Analysis of loss of heterozygosity in lymphoma and leukaemia arising in F1 hybrid mice locates a common region of chromosome 4 loss.

Previous studies have identified five lymphoma-related tumour suppressor gene regions on murine chromosome 4. Using detailed allelotype analysis on a range of lympho-haematopoietic tumour types arising in F1 hybrid mice, we now show a consistent pattern of loss of heterozygosity (LOH) which identifies a common region of loss delineated by microsatellites D4Mit21 and D4Mit53 on proximal chromosome 4. This critical segment corresponds to the thymic lymphoma tumour suppressor region 5 (TLSR5) identified in an earlier study.
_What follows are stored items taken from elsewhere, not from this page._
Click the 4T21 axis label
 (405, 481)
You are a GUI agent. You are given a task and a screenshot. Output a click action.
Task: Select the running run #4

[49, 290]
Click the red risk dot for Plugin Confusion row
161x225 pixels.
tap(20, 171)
Tumours of this type have also been reported as showing allelic loss from the Trp53 and Ikaros regions on chromosome 11. In the present study, only a small fraction of tumours showed LOH in the Ikaros region, while a minority of lymphomas, but not acute myeloid leukaemias, showed allelic loss of the chromosome 11 segment encoding Trp53. These and other data indicate strongly that the genomic regions identified as showing recurrent LOH depend on the genetic background of the mice. Overall, the results indicate a key role for a tumour suppressor gene(s) encoded in an approximately 3 cM segment on proximal chromosome 4 and provide an experimental basis for the further investigation of the functional role of candidate genes which include Pax5 and Tgfbr1.